◆ **Data under study**
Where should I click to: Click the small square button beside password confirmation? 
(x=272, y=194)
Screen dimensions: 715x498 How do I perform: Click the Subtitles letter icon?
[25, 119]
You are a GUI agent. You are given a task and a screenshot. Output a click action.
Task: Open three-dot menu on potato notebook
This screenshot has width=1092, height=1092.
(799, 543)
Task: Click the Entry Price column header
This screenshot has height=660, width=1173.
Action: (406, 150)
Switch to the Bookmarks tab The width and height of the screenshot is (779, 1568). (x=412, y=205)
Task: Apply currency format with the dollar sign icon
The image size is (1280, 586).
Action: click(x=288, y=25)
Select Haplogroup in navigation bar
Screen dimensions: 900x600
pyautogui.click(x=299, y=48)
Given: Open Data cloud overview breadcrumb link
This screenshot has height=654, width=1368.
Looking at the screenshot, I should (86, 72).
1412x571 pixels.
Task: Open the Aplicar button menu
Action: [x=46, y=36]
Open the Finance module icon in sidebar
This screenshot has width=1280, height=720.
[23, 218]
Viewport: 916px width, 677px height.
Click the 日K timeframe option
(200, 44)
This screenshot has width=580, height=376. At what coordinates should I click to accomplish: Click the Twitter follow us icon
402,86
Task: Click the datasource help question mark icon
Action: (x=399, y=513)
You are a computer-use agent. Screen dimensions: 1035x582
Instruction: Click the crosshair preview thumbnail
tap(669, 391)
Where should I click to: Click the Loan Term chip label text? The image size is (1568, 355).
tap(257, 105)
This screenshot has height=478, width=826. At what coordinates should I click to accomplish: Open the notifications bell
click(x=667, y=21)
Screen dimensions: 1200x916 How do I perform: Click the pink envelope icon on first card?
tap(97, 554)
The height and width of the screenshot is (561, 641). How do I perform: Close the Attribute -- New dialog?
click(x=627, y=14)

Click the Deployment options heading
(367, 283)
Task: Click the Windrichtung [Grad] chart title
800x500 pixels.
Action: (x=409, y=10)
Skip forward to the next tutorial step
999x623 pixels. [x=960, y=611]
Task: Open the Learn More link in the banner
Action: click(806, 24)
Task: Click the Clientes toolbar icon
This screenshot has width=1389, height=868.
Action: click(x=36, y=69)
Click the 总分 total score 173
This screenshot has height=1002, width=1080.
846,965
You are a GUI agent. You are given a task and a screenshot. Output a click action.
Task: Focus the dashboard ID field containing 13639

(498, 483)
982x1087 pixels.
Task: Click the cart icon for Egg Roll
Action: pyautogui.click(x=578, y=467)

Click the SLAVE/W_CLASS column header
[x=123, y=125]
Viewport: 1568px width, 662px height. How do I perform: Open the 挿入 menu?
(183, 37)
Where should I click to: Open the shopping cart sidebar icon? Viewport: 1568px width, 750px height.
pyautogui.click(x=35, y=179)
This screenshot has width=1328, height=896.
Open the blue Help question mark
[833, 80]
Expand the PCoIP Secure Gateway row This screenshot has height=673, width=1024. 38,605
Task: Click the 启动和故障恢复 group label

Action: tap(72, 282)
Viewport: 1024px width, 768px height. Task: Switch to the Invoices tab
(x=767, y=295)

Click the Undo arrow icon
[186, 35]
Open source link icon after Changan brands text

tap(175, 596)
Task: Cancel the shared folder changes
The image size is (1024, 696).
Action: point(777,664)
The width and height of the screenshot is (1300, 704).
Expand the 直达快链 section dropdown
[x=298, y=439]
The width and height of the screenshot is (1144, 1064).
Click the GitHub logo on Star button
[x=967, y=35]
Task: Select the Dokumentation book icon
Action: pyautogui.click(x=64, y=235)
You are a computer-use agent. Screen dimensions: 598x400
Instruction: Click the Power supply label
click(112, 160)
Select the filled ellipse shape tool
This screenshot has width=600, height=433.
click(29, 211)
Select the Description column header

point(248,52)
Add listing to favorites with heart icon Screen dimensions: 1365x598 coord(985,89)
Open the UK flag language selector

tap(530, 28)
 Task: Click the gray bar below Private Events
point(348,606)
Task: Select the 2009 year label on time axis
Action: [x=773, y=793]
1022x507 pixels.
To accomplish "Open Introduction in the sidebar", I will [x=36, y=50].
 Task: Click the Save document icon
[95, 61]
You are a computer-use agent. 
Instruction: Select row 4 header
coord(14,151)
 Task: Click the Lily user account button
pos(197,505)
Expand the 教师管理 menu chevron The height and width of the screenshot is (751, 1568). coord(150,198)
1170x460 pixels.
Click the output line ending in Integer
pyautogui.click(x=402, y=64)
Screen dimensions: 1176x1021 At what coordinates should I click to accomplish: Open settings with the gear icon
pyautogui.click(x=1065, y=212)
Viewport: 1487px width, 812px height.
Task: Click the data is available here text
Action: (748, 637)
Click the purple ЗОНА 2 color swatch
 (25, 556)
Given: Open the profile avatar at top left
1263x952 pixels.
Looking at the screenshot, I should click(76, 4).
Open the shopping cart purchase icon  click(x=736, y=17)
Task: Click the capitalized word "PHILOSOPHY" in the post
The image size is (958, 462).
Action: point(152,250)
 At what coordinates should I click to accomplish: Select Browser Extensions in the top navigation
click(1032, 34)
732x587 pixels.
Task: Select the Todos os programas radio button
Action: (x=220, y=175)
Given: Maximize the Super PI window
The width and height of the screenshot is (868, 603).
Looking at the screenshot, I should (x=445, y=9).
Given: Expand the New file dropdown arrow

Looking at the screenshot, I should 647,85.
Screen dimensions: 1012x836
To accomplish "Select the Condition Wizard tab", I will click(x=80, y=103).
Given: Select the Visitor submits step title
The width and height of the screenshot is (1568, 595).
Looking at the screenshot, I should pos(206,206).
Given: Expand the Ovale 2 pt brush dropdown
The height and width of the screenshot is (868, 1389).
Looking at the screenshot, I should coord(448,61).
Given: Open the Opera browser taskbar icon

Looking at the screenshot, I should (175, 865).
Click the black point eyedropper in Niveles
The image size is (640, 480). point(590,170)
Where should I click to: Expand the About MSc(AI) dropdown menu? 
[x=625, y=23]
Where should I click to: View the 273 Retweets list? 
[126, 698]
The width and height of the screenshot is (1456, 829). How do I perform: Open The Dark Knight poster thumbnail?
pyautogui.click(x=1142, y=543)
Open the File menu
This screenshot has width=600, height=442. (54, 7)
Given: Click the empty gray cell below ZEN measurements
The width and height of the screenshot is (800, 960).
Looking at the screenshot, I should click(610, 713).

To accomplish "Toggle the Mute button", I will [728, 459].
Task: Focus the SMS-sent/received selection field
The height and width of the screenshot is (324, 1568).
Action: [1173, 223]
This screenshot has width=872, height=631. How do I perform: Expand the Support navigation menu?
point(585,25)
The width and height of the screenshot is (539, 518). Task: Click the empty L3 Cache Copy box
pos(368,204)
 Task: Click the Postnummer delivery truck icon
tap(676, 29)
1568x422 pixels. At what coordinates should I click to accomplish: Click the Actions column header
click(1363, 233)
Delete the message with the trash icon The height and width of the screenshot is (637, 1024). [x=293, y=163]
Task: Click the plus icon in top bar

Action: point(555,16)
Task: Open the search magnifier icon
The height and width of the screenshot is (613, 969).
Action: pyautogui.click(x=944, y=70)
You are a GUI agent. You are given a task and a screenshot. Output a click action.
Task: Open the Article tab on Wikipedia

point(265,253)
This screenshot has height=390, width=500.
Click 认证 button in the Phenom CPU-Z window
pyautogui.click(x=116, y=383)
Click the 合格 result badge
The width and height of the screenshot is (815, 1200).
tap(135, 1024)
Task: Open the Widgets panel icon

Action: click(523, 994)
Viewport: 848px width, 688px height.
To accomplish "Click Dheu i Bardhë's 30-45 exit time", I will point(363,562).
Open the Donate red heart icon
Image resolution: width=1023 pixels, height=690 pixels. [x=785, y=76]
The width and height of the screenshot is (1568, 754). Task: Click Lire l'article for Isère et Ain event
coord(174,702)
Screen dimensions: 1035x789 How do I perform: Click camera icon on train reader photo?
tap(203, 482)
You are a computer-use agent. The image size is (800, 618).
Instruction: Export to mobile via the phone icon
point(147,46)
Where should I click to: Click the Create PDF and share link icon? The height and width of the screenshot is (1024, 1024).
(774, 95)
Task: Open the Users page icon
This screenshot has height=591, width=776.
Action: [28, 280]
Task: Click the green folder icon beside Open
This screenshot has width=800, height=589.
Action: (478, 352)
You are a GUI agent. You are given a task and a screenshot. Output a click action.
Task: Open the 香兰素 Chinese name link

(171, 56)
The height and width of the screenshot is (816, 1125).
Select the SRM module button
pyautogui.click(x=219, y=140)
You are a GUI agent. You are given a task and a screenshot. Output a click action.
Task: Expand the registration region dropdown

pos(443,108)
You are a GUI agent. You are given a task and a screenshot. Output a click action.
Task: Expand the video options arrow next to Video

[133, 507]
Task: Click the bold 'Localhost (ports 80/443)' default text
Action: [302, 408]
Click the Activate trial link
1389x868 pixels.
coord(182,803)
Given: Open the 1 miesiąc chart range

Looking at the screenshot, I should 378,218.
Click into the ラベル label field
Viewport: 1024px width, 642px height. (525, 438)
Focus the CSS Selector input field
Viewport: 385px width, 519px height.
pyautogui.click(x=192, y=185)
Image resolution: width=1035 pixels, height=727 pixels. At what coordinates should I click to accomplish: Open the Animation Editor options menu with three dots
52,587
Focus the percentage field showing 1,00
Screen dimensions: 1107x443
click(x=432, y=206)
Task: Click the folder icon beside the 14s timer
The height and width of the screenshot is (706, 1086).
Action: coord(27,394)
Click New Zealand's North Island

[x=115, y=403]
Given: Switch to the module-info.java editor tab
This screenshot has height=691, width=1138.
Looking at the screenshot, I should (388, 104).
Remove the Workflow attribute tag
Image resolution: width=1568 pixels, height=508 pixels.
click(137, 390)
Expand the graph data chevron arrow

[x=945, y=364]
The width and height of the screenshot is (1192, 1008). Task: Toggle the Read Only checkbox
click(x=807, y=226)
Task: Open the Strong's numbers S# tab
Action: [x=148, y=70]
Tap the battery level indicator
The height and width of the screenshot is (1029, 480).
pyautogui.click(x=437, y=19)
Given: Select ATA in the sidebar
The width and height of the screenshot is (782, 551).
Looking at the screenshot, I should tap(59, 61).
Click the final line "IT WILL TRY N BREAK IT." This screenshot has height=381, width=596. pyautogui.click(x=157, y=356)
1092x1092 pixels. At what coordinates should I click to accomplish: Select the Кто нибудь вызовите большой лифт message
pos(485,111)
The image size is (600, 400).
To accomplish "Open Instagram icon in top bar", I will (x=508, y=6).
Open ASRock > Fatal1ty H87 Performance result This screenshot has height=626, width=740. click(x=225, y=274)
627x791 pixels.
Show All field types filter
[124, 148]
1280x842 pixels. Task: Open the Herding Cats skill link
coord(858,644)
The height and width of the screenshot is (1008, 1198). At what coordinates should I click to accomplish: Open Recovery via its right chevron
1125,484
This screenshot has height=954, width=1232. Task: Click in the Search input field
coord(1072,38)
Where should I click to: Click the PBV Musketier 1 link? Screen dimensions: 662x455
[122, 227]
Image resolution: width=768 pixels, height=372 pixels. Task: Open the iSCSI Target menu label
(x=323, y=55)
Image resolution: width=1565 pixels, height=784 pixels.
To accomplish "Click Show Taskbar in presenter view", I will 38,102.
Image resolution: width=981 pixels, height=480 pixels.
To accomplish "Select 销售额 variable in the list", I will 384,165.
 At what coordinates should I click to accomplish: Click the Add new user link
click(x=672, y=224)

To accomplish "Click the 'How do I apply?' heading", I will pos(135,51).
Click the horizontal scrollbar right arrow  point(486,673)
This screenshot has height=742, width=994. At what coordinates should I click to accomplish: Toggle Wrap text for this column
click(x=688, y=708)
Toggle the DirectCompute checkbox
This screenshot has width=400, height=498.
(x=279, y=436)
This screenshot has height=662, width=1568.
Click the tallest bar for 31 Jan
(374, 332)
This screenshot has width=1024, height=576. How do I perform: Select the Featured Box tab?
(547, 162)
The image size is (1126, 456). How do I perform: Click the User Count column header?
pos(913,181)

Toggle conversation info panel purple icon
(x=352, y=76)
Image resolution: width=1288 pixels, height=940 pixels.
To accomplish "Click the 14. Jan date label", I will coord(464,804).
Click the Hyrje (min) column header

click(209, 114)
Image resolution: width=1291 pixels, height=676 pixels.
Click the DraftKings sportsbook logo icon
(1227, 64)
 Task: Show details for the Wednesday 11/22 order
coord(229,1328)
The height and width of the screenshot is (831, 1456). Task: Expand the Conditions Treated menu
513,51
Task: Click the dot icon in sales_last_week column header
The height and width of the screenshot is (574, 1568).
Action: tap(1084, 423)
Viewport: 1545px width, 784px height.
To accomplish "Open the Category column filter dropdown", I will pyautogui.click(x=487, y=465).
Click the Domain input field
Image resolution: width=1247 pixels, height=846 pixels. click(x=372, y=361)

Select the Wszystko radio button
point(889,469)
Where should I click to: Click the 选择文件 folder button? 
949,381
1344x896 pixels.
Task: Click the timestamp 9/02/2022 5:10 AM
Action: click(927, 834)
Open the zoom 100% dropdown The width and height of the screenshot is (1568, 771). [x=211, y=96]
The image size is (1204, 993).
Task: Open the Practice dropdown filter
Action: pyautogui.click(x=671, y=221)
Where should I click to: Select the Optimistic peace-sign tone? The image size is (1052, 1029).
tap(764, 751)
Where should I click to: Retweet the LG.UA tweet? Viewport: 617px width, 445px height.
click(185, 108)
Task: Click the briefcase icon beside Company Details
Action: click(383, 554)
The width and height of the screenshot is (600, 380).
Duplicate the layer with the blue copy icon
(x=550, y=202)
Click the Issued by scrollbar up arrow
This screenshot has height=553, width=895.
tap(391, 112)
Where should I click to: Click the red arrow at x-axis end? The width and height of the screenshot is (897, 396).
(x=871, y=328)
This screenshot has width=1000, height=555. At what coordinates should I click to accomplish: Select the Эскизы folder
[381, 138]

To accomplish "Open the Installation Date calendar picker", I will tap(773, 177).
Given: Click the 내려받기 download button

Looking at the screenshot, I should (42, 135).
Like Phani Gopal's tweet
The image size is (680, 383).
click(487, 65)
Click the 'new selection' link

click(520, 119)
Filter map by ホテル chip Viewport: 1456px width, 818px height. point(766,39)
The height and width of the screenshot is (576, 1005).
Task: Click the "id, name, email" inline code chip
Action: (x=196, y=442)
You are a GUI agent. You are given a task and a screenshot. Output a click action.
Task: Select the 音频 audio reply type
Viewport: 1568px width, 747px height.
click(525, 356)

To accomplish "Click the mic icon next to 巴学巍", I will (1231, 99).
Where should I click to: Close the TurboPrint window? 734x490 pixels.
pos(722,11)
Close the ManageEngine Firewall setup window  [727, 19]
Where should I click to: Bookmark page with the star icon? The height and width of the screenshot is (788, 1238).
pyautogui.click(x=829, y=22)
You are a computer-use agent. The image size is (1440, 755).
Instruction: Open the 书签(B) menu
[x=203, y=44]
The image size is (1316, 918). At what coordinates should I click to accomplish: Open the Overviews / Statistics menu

◆ **Work to complete**
When you reach the line containing "Given: Select the Visitor submits step title" in the data above, start copying exactly, and stop after the line containing "Delete the message".

◆ **Your response**
Given: Select the Visitor submits step title
The width and height of the screenshot is (1568, 595).
Looking at the screenshot, I should pos(206,206).
Given: Expand the Ovale 2 pt brush dropdown
The height and width of the screenshot is (868, 1389).
Looking at the screenshot, I should coord(448,61).
Given: Open the Opera browser taskbar icon

Looking at the screenshot, I should (175, 865).
Click the black point eyedropper in Niveles
The image size is (640, 480). point(590,170)
Where should I click to: Expand the About MSc(AI) dropdown menu? 
[x=625, y=23]
Where should I click to: View the 273 Retweets list? 
[126, 698]
The width and height of the screenshot is (1456, 829). How do I perform: Open The Dark Knight poster thumbnail?
pyautogui.click(x=1142, y=543)
Open the File menu
This screenshot has width=600, height=442. (54, 7)
Given: Click the empty gray cell below ZEN measurements
The width and height of the screenshot is (800, 960).
Looking at the screenshot, I should click(610, 713).

To accomplish "Toggle the Mute button", I will [728, 459].
Task: Focus the SMS-sent/received selection field
The height and width of the screenshot is (324, 1568).
Action: [1173, 223]
This screenshot has width=872, height=631. How do I perform: Expand the Support navigation menu?
point(585,25)
The width and height of the screenshot is (539, 518). Task: Click the empty L3 Cache Copy box
pos(368,204)
 Task: Click the Postnummer delivery truck icon
tap(676, 29)
1568x422 pixels. At what coordinates should I click to accomplish: Click the Actions column header
click(1363, 233)
Delete the message with the trash icon The height and width of the screenshot is (637, 1024). [x=293, y=163]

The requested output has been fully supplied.